Arbeitsauftrag 1
Beantworte zum Text über Jäger und Förster diese Fragen:
(a) Welcher Grundsatz wird genannt, den manche Förster gegen Schalenwild anführen?
(b) Welche Zeitung berichtet über das Machtwort des Ministers?
(c) Wie viele Stücke Rotwild sollen laut Gutachten des Forsts starke Schälschäden verursacht haben?
Arbeitsauftrag 2
Führe den Text über Jäger und Förster im Anschluss an seinen letzten Satz weiter.

Vorliegender Text
*-*-*

Jäger und Förster sehen oft nicht gleich auf. Den Grundsatz „Wald vor Wild“ nutzen manche der Baumzunft um radikal gegen Schalenwild vorzugehen.
Wie sich das auf den Bestand auswirken kann, zeigt eine Pressemeldung der Hegegemeinschaft Hochwild Schuenhagen-Franzburg. Langsam aber sicher geht dort dem Wald das Wild aus.
Aktualisierung: Schonzeit gilt wieder
Land – und Umweltminister Till Backhaus hat ein Machtwort gesprochen, berichtet die Ostsee-Zeitung. Die Schonzeit wird respektiert und das Rotwild wird nicht bejagt. Anscheinend hatte die zuständige untere Jagdbehörde ihre Kompetenzen überschritten. Diese hob die Schonzeit auf, da angeblich drei Stücke Rotwild für starke Schälschäden sorgten – so laut Gutachten des Forsts. Eine solche Entscheidung kann aber nur die obere Jagdbehörde, also das Land, fällen.

*-*-*

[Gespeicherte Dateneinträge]
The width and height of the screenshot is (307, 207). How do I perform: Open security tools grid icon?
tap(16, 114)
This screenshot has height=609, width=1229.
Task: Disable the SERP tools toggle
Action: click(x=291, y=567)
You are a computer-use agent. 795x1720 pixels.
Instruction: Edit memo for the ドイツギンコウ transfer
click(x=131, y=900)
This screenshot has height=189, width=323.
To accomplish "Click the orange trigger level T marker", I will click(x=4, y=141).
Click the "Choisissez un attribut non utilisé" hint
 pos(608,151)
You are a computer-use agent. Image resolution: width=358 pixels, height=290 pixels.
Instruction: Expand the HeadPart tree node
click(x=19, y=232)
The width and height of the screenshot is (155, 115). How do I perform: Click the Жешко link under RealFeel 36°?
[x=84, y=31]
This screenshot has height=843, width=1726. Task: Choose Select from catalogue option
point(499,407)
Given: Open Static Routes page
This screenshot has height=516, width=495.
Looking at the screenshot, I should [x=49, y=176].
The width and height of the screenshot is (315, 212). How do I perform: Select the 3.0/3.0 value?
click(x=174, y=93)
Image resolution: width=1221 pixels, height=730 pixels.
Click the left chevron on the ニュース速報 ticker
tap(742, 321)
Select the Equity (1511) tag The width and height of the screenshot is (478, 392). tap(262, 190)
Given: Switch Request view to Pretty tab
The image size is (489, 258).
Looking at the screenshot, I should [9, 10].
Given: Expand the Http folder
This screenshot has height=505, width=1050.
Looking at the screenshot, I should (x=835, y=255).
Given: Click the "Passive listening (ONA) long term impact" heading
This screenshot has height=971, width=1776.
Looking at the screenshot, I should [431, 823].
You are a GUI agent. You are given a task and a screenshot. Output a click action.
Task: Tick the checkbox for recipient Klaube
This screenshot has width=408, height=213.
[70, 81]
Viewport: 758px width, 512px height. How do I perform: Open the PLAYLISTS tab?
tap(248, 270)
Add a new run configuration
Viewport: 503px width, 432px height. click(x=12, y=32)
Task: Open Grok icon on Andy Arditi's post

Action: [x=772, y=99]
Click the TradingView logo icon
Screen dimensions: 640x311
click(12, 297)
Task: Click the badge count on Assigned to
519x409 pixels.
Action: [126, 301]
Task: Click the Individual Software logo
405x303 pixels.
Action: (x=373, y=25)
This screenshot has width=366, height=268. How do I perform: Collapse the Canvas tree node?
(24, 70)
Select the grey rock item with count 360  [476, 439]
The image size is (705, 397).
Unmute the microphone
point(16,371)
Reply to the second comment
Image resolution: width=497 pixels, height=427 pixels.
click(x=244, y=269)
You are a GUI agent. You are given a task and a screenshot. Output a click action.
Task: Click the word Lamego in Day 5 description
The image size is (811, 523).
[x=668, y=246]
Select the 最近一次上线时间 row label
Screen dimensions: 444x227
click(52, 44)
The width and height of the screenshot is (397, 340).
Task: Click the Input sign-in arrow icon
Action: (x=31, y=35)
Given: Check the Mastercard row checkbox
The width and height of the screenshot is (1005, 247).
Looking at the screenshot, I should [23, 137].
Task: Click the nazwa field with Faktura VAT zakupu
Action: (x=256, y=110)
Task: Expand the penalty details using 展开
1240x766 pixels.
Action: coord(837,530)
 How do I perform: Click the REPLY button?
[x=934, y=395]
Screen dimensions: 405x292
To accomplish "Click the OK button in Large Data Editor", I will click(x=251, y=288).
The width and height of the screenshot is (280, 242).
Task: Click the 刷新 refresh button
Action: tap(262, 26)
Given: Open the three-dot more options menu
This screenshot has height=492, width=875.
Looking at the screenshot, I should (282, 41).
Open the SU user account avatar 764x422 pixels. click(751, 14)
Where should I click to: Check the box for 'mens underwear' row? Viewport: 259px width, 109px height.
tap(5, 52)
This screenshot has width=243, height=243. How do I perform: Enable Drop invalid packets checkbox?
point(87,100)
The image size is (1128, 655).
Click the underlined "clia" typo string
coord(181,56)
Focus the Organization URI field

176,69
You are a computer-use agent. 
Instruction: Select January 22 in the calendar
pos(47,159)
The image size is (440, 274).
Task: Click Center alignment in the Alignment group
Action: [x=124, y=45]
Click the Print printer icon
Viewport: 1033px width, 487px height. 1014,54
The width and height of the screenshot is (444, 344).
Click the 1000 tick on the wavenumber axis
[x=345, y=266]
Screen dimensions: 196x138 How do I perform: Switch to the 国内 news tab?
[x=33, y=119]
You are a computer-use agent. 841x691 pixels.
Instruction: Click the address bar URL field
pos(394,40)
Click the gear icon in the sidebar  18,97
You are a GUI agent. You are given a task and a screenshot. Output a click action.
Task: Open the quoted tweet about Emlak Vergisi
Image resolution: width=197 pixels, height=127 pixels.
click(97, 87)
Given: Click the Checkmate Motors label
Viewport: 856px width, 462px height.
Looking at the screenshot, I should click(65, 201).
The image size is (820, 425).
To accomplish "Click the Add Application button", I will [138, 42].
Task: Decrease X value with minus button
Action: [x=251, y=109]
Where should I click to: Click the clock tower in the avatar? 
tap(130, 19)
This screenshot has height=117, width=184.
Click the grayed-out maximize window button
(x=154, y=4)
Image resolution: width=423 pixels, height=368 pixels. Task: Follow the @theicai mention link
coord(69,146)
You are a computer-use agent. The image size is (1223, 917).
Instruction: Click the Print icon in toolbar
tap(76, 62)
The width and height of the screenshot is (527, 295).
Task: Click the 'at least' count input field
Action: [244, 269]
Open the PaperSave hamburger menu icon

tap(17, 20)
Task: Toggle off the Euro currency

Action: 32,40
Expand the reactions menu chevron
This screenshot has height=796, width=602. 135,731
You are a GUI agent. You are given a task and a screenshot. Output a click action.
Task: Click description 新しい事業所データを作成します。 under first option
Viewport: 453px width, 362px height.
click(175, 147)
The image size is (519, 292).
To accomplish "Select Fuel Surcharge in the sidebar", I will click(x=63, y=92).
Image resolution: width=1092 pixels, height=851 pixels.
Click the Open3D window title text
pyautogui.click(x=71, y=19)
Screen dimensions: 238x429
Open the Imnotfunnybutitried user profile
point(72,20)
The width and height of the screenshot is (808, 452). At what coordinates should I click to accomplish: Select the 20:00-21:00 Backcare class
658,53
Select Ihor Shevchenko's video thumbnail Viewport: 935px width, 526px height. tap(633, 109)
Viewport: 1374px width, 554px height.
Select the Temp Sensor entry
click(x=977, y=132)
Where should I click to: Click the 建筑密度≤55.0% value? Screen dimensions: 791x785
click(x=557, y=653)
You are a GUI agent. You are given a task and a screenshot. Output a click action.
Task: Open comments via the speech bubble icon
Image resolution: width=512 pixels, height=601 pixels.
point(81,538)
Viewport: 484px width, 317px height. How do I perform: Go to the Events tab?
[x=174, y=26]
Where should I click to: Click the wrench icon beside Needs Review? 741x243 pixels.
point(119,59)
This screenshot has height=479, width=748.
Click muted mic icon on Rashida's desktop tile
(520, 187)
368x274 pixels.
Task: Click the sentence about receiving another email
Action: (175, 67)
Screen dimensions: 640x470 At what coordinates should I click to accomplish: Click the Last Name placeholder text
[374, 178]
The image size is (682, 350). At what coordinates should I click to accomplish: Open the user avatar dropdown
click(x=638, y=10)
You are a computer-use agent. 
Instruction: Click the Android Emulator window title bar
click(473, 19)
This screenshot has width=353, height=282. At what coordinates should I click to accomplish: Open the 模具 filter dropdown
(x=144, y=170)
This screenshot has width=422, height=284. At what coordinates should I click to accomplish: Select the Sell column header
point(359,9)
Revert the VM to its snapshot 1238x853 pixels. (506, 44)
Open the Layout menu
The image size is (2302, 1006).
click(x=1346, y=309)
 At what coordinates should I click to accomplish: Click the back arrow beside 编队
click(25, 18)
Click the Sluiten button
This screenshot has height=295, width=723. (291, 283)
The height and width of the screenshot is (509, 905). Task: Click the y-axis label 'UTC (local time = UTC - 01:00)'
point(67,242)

*-*-*

Antwortfeld 1
(a) „Wald vor Wild“
(b) Die Ostsee-Zeitung
(c) Drei

Antwortfeld 2
Kein Rotwild mehr im Wald
Auch die Oberste Jagdbehörde (OJB) Mecklenburg-Vorpommern in Schwerin, Ministerium für Landwirtschaft und Umwelt M-V, hat dem Antrag des Forstamtes (FA) Schuenhagen auf Abschuss von Rotwild in der Schonzeit im Landeswald entsprochen (s.a. die Mitteilung der HG Hochwild Schuenhagen-Franzburg vom 18.04.2019). Die Erlaubnis liegt der Hegegemeinschaft (HG) vor. Dies ist ein Zusammenschluss von Jägern im Rotwildeinstandsgebiet von Stralsund bis Tribsees.
Mit der von ihr erteilten Erlaubnis vom 23.04.2019 hat die OJB bestätigt, dass nicht die Untere Jagdbehörde (UJB) des Landkreises Vorpommern/Rügen zuständig ist. Der von der UJB ergangene Bescheid vom 12.04.2019 ist damit nichtig. Vom 12.04. bis zum 23.04. sind jedoch bereits zwei Stücke Rotwild der Altersklasse 1 erlegt worden. Deren Erlegung erfolgte in der Schonzeit auf Basis einer ungültigen Genehmigung der Kreisbehörde.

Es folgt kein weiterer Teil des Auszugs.